(Stored data)
*** Block opens ***

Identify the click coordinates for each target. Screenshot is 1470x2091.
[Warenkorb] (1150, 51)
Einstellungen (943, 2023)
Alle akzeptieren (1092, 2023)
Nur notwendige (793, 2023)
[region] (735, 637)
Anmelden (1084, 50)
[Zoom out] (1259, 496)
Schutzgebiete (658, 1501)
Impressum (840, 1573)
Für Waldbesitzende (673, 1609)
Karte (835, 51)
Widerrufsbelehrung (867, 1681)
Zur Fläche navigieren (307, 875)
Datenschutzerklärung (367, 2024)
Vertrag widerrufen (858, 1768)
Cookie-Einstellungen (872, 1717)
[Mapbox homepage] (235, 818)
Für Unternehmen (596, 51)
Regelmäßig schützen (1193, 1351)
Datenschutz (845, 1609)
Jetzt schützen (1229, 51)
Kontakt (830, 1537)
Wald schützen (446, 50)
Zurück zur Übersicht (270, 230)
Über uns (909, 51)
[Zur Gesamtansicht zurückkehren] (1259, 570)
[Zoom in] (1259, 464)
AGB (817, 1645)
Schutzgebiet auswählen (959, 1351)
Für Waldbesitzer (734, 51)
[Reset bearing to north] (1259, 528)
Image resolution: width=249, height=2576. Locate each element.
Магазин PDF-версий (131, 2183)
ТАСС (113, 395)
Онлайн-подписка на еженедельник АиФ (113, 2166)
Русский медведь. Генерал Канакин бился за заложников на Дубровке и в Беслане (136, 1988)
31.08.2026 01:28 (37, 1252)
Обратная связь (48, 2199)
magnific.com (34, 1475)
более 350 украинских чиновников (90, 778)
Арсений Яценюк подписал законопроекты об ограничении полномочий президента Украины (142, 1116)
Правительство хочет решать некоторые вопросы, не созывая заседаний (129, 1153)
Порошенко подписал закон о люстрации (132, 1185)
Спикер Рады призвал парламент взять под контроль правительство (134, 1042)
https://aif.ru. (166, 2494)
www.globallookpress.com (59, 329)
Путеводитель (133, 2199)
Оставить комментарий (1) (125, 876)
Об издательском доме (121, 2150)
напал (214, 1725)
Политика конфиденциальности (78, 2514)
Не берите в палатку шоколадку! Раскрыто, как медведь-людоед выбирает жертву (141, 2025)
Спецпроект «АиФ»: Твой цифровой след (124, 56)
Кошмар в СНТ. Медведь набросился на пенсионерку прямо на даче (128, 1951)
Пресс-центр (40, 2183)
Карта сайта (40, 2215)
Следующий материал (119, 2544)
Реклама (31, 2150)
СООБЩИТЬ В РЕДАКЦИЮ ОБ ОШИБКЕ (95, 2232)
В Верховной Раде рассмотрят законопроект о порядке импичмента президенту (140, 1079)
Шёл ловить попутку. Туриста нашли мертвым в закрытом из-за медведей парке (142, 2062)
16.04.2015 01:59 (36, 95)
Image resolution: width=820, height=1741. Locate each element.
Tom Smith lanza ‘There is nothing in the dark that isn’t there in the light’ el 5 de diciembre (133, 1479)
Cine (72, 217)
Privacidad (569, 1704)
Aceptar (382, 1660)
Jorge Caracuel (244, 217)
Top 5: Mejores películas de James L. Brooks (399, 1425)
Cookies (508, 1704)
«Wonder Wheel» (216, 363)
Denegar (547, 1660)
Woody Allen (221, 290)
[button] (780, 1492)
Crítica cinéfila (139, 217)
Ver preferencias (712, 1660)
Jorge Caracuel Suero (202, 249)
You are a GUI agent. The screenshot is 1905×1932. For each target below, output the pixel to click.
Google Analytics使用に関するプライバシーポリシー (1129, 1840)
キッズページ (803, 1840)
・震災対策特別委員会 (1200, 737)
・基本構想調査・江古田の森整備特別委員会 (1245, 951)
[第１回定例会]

*** Block closes ***

TASK STATEMENT - Transcribe the records above with every character unchanged.

RESULT FOR THIS TASK -
Identify the click coordinates for each target. Screenshot is 1470x2091.
[Warenkorb] (1150, 51)
Einstellungen (943, 2023)
Alle akzeptieren (1092, 2023)
Nur notwendige (793, 2023)
[region] (735, 637)
Anmelden (1084, 50)
[Zoom out] (1259, 496)
Schutzgebiete (658, 1501)
Impressum (840, 1573)
Für Waldbesitzende (673, 1609)
Karte (835, 51)
Widerrufsbelehrung (867, 1681)
Zur Fläche navigieren (307, 875)
Datenschutzerklärung (367, 2024)
Vertrag widerrufen (858, 1768)
Cookie-Einstellungen (872, 1717)
[Mapbox homepage] (235, 818)
Für Unternehmen (596, 51)
Regelmäßig schützen (1193, 1351)
Datenschutz (845, 1609)
Jetzt schützen (1229, 51)
Kontakt (830, 1537)
Wald schützen (446, 50)
Zurück zur Übersicht (270, 230)
Über uns (909, 51)
[Zur Gesamtansicht zurückkehren] (1259, 570)
[Zoom in] (1259, 464)
AGB (817, 1645)
Schutzgebiet auswählen (959, 1351)
Für Waldbesitzer (734, 51)
[Reset bearing to north] (1259, 528)
Image resolution: width=249, height=2576. Locate each element.
Магазин PDF-версий (131, 2183)
ТАСС (113, 395)
Онлайн-подписка на еженедельник АиФ (113, 2166)
Русский медведь. Генерал Канакин бился за заложников на Дубровке и в Беслане (136, 1988)
31.08.2026 01:28 (37, 1252)
Обратная связь (48, 2199)
magnific.com (34, 1475)
более 350 украинских чиновников (90, 778)
Арсений Яценюк подписал законопроекты об ограничении полномочий президента Украины (142, 1116)
Правительство хочет решать некоторые вопросы, не созывая заседаний (129, 1153)
Порошенко подписал закон о люстрации (132, 1185)
Спикер Рады призвал парламент взять под контроль правительство (134, 1042)
https://aif.ru. (166, 2494)
www.globallookpress.com (59, 329)
Путеводитель (133, 2199)
Оставить комментарий (1) (125, 876)
Об издательском доме (121, 2150)
напал (214, 1725)
Политика конфиденциальности (78, 2514)
Не берите в палатку шоколадку! Раскрыто, как медведь-людоед выбирает жертву (141, 2025)
Спецпроект «АиФ»: Твой цифровой след (124, 56)
Кошмар в СНТ. Медведь набросился на пенсионерку прямо на даче (128, 1951)
Пресс-центр (40, 2183)
Карта сайта (40, 2215)
Следующий материал (119, 2544)
Реклама (31, 2150)
СООБЩИТЬ В РЕДАКЦИЮ ОБ ОШИБКЕ (95, 2232)
В Верховной Раде рассмотрят законопроект о порядке импичмента президенту (140, 1079)
Шёл ловить попутку. Туриста нашли мертвым в закрытом из-за медведей парке (142, 2062)
16.04.2015 01:59 (36, 95)
Image resolution: width=820, height=1741. Locate each element.
Tom Smith lanza ‘There is nothing in the dark that isn’t there in the light’ el 5 de diciembre (133, 1479)
Cine (72, 217)
Privacidad (569, 1704)
Aceptar (382, 1660)
Jorge Caracuel (244, 217)
Top 5: Mejores películas de James L. Brooks (399, 1425)
Cookies (508, 1704)
«Wonder Wheel» (216, 363)
Denegar (547, 1660)
Woody Allen (221, 290)
[button] (780, 1492)
Crítica cinéfila (139, 217)
Ver preferencias (712, 1660)
Jorge Caracuel Suero (202, 249)
You are a GUI agent. The screenshot is 1905×1932. For each target below, output the pixel to click.
Google Analytics使用に関するプライバシーポリシー (1129, 1840)
キッズページ (803, 1840)
・震災対策特別委員会 (1200, 737)
・基本構想調査・江古田の森整備特別委員会 (1245, 951)
[第１回定例会]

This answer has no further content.